What is asked: Substitute "screen image" for "screenshot" in the lines from the first one up to and including the line with "click(x=99, y=82)", keeping everything else the same and leaving the pictures out.

(Rows of pointing data)

============================================================

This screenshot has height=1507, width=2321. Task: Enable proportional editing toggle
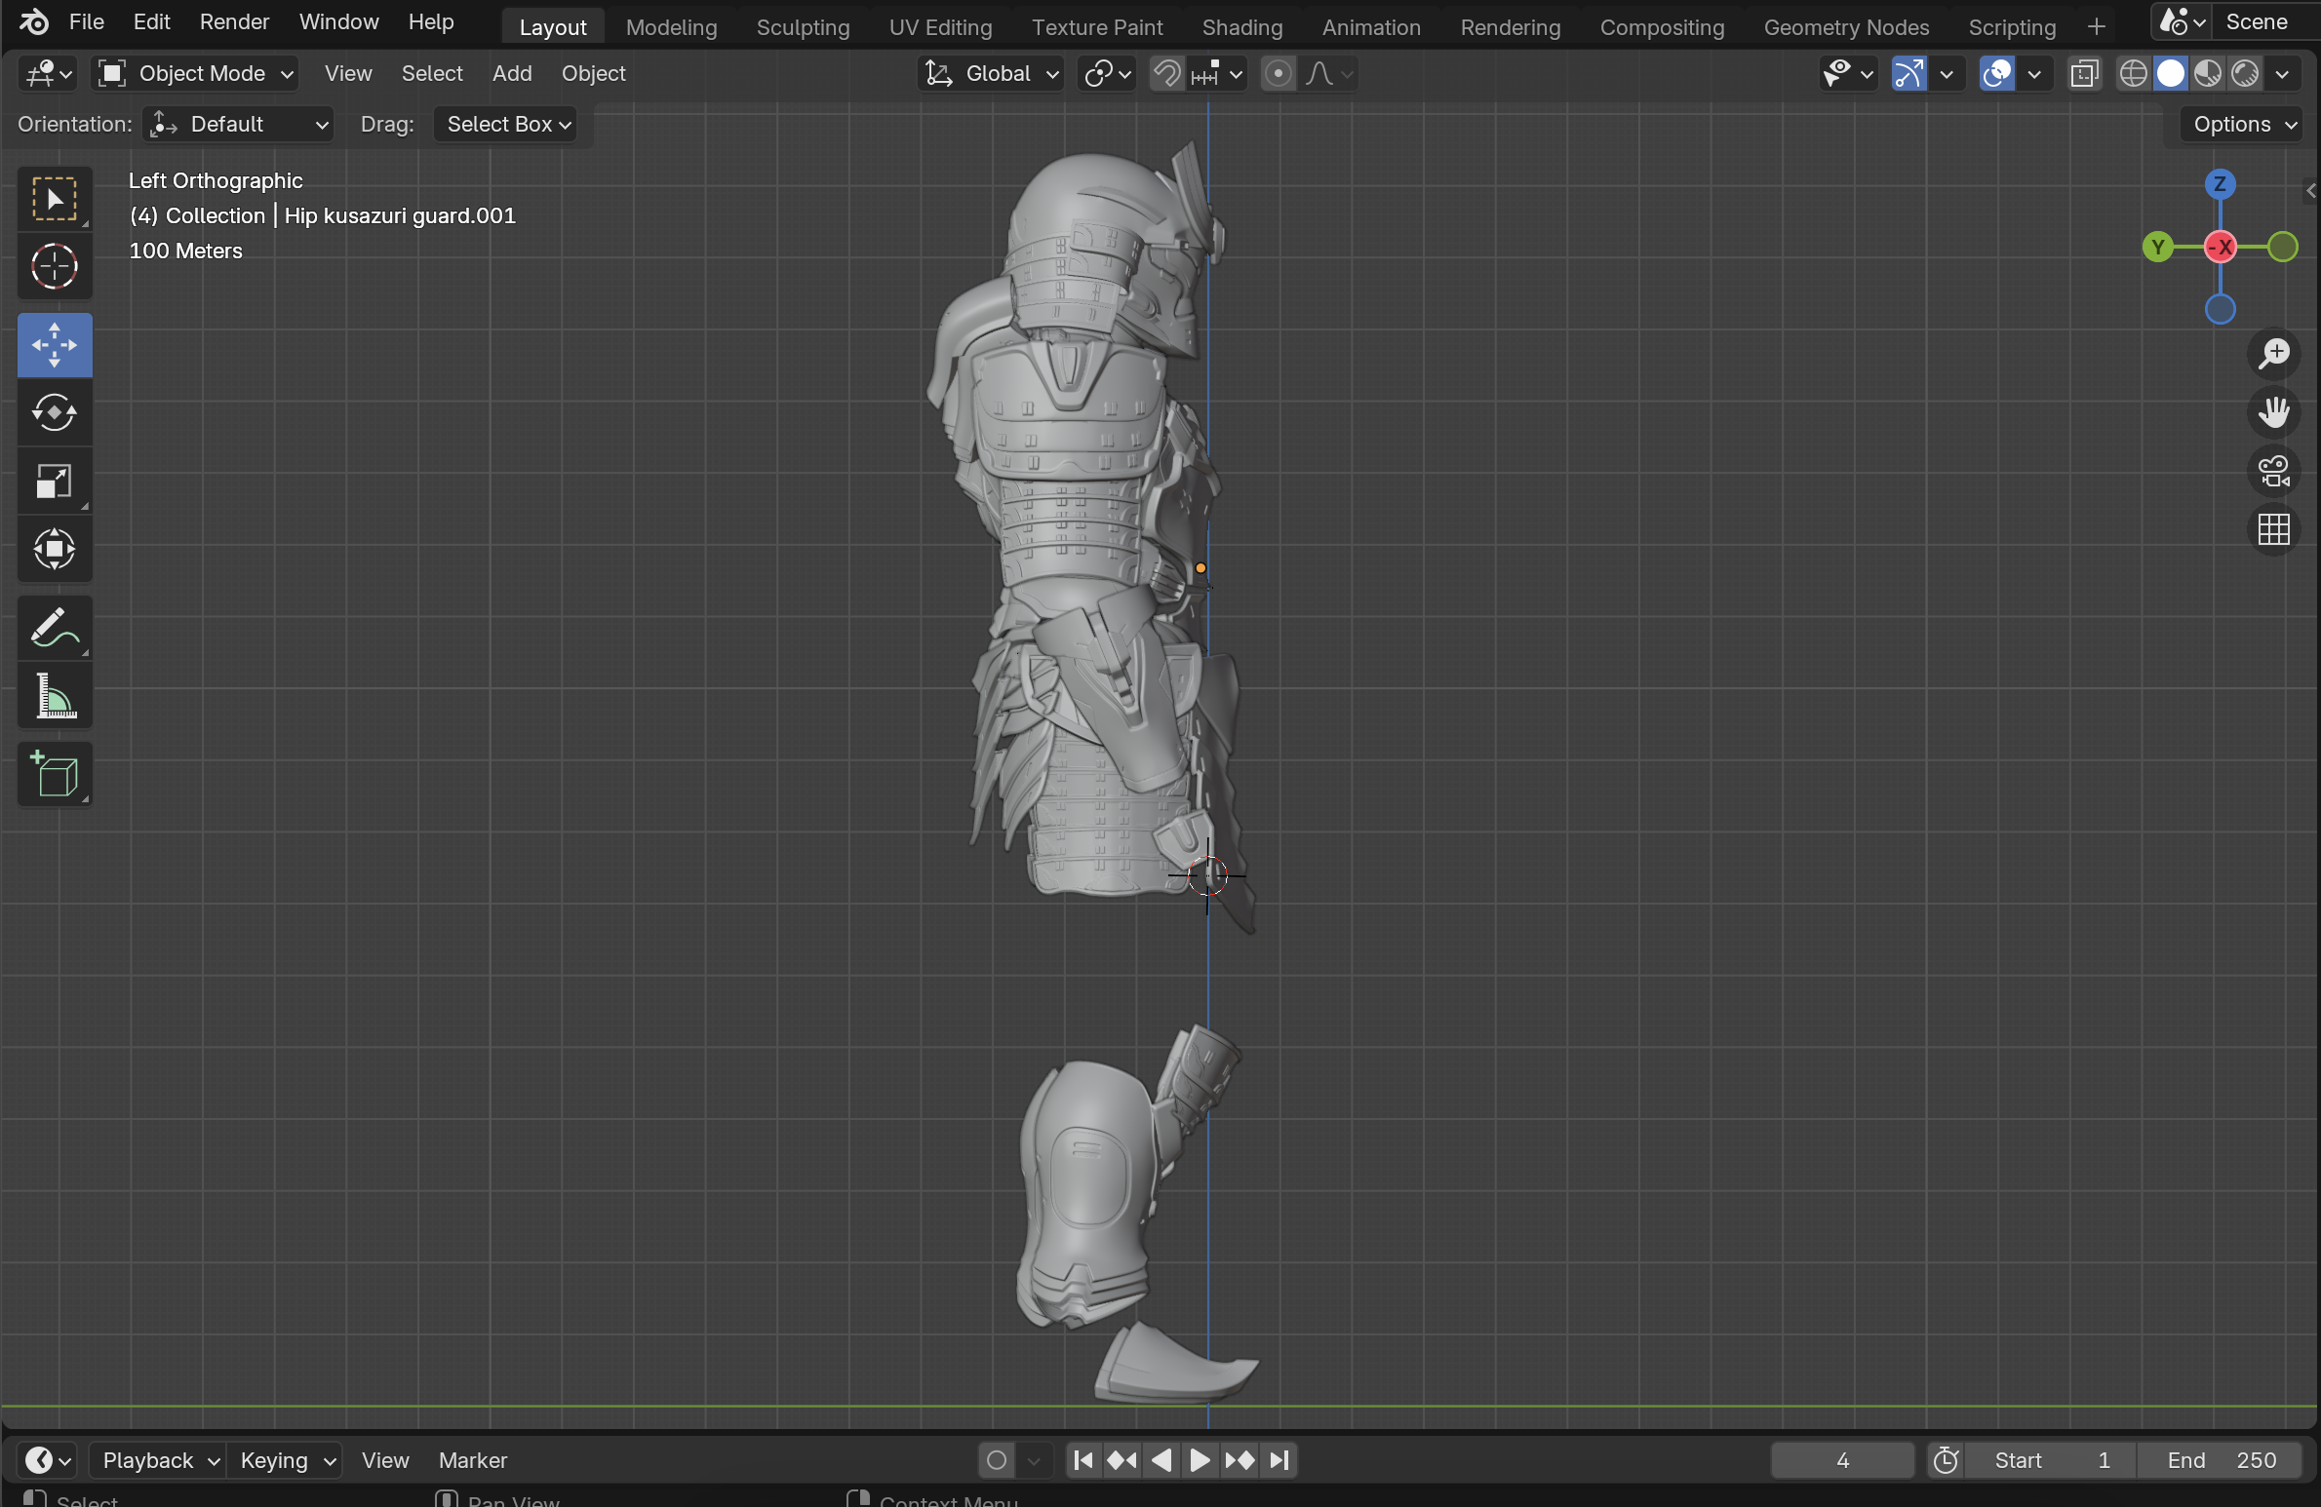tap(1278, 74)
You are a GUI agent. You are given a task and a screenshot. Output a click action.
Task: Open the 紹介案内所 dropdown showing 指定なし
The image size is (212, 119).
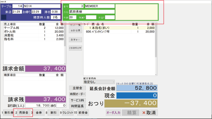click(x=99, y=82)
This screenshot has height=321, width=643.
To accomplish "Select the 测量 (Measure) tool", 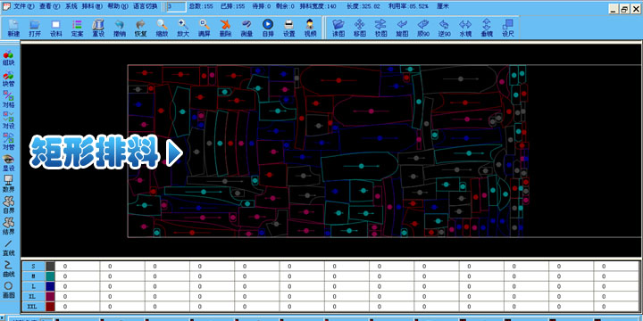I will [246, 29].

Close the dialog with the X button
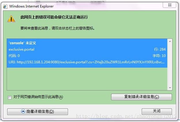pos(170,5)
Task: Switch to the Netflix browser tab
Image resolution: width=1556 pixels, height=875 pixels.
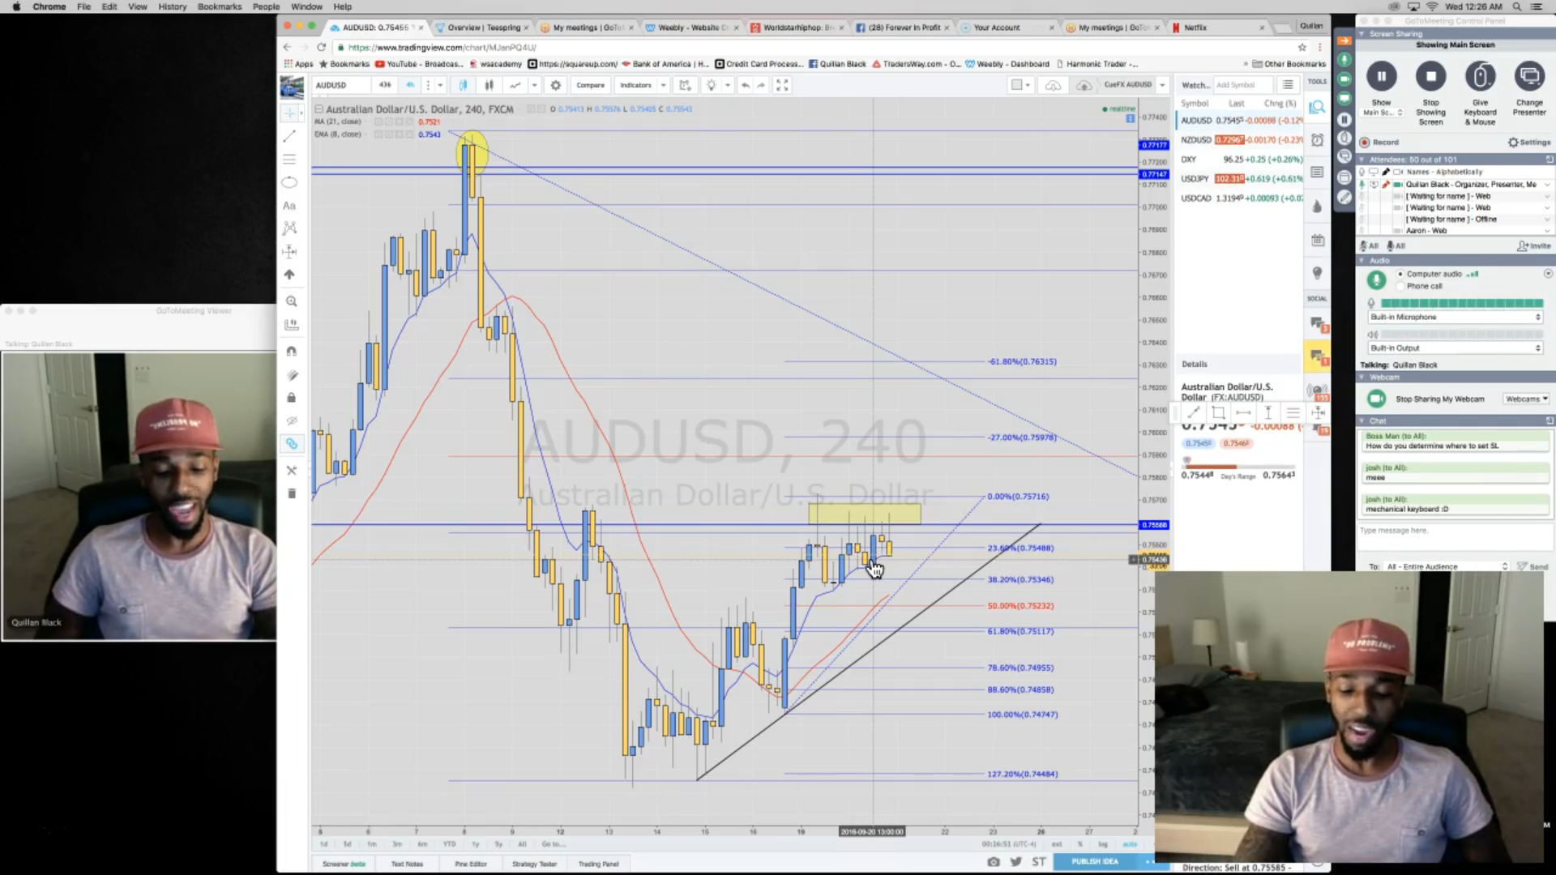Action: 1195,28
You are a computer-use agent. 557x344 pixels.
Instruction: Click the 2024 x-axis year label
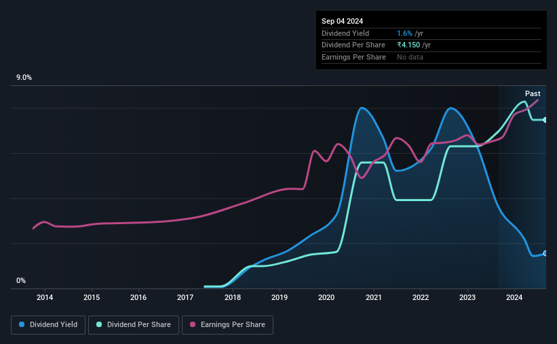514,297
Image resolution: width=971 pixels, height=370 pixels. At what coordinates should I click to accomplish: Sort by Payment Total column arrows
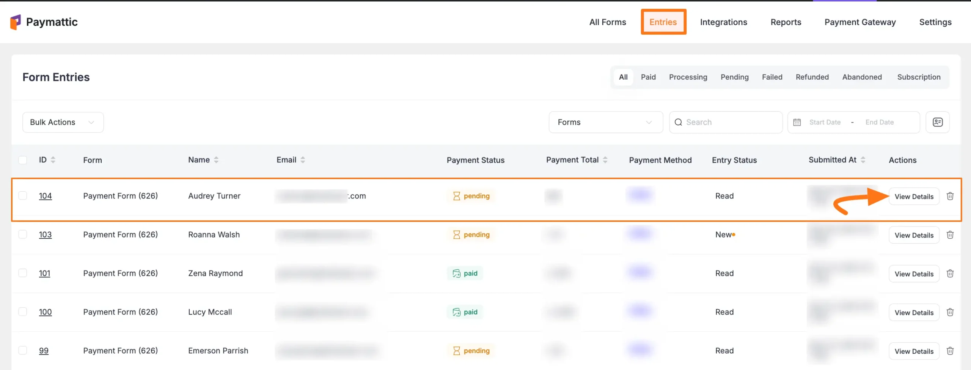click(605, 160)
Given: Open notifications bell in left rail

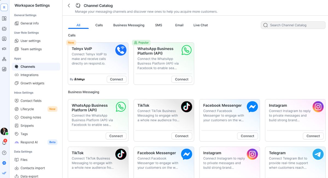Looking at the screenshot, I should pos(4,143).
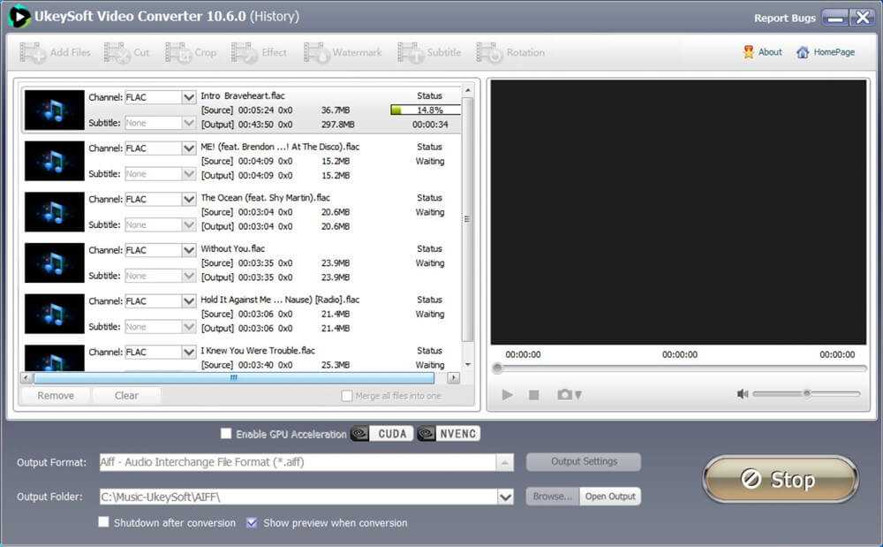Image resolution: width=883 pixels, height=547 pixels.
Task: Tick Shutdown after conversion checkbox
Action: tap(104, 523)
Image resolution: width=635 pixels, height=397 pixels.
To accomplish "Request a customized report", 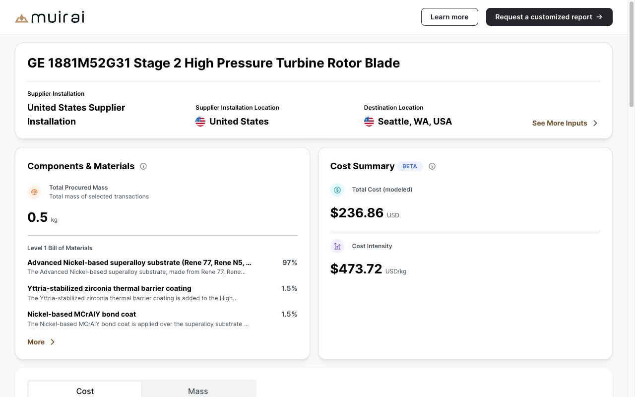I will (x=549, y=17).
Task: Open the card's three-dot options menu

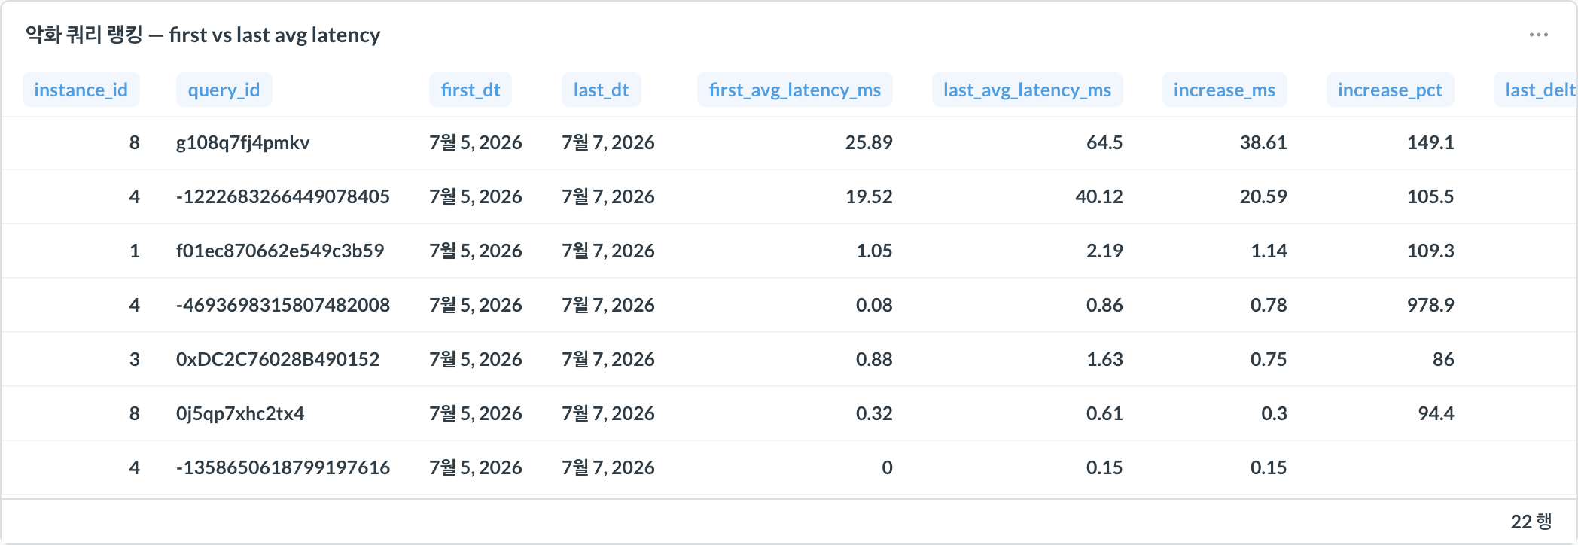Action: click(1538, 35)
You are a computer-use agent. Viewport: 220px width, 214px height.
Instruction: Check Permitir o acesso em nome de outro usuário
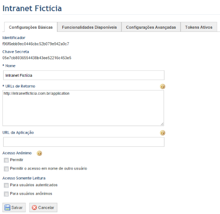click(6, 169)
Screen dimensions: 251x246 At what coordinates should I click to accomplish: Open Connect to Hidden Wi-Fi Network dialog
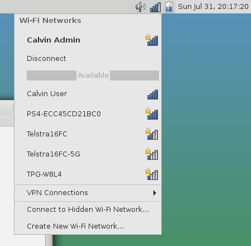click(x=88, y=210)
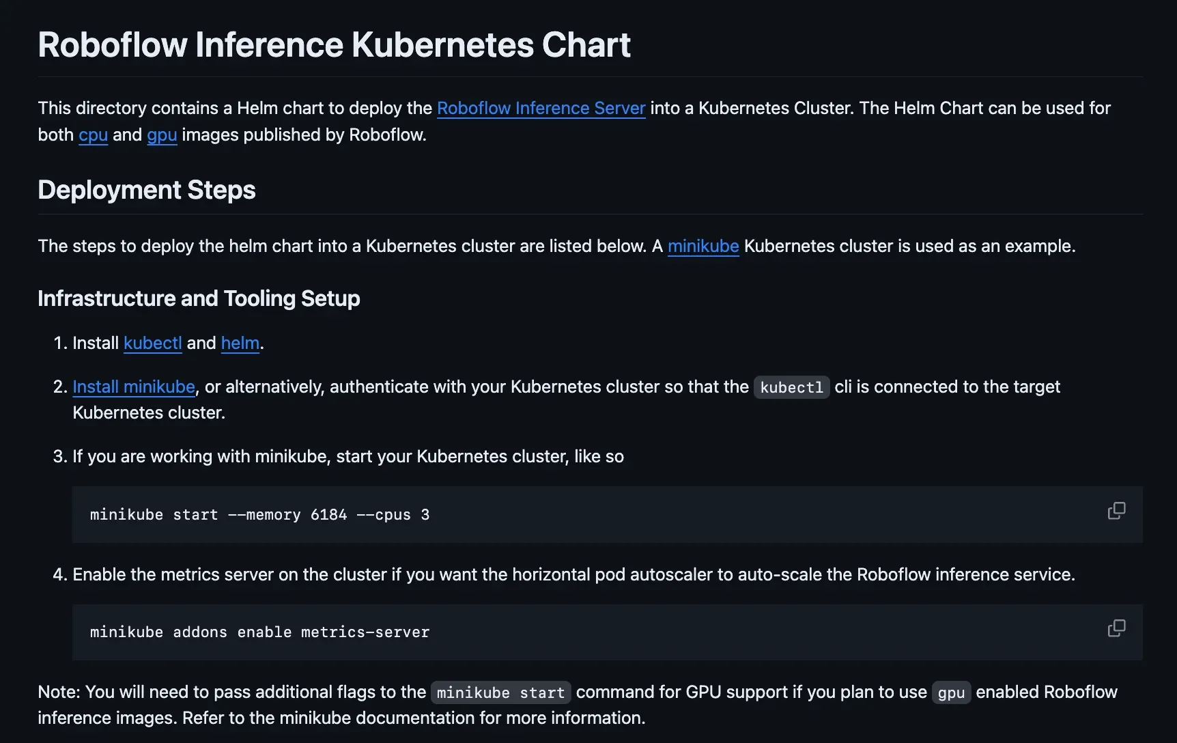Click step 3 text about starting the cluster

(x=348, y=456)
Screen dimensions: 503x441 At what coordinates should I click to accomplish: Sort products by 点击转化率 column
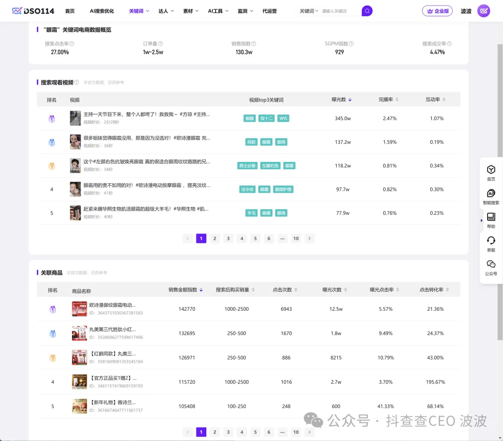point(434,290)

============================================================

Solution for this task:
This screen image has height=1507, width=2321. Task: Enable proportional editing toggle
tap(1278, 74)
You are a GUI agent. You are given a task and a screen image. Output a click action.
Task: Open the 紹介案内所 dropdown showing 指定なし
The image size is (212, 119).
click(x=99, y=82)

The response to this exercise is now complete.